I would like to add a word to help in selection of external HDD. For your information, each WD product have different specification and different purpose of use.

The main difference between them is that WD My Passport and WD My Passport Ultra incorporates a hardware encryption, and WD Elements does not. 

Also, WD Elements comes without any software, whereas WD My Passport Ultra and WD My Passport has a lot of features with it.

For more information about WD External drives, you may visit the below link:

Support Answers 

Hope it helps


----------



## ajayritik (Sep 16, 2015)

DK_WD said:


> Hi  [MENTION=29208]ajayritik[/MENTION],
> 
> I would like to add a word to help in selection of external HDD. For your information, each WD product have different specification and different purpose of use.
> 
> ...



Can you give some basic difference and advantage of Ultra over the Elements.
Considering my purpose will it help?


----------



## SaiyanGoku (Sep 16, 2015)

Just get the cheapest WD drive with 3 years warranty. Don't get one which requires external power unless the price difference is significant.


----------



## DK_WD (Sep 16, 2015)

ajayritik said:


> Can you give some basic difference and advantage of Ultra over the Elements.
> Considering my purpose will it help?



Hi [MENTION=29208]ajayritik[/MENTION],

The main difference between them is that WD My Passport Ultra incorporates a hardware encryption, and WD Elements does not. 
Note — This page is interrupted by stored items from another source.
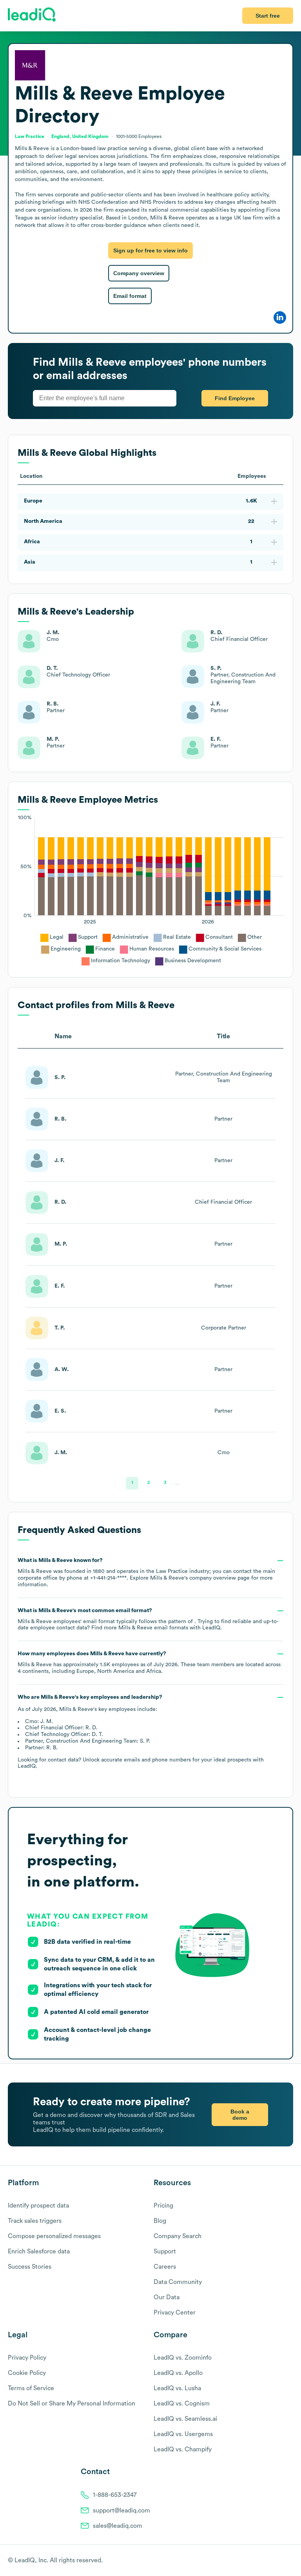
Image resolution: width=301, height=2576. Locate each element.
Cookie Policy (27, 2373)
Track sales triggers (35, 2221)
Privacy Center (175, 2312)
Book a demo (239, 2114)
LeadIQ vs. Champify (183, 2449)
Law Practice (29, 136)
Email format (130, 296)
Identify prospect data (38, 2205)
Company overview (138, 273)
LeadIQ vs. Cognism (182, 2403)
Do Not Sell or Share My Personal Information (71, 2403)
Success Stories (29, 2267)
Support (165, 2251)
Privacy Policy (27, 2358)
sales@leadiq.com (117, 2526)
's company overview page (200, 1578)
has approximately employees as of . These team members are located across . (149, 1662)
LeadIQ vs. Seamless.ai (185, 2419)
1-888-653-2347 (115, 2495)
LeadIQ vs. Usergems (183, 2434)
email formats (153, 1628)
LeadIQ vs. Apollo (178, 2373)
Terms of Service (31, 2388)
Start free (268, 16)
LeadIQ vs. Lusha (177, 2388)
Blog (160, 2221)
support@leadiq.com (121, 2510)
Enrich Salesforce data (39, 2251)
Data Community (178, 2282)
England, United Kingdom (80, 136)
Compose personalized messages (54, 2236)
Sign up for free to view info (150, 250)
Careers (165, 2267)
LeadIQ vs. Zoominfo (183, 2358)
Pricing (163, 2205)
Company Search (177, 2236)
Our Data (167, 2297)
Also, WD Elements comes without any software, whereas WD My Passport Ultra has a lot of features with it.

For more information about WD External drives, you may visit the below link:

Support Answers 

Just a suggestion, if you don't have the budget problem and looking for backup device, then WD My Passport Ultra is the way to go. It comes with the full version of the WD SmartWare Pro software. It's a pretty simple and straightforward backup software that uses minimal PC resources. Set it up once and you can forget about it 

Hope this information helps you


----------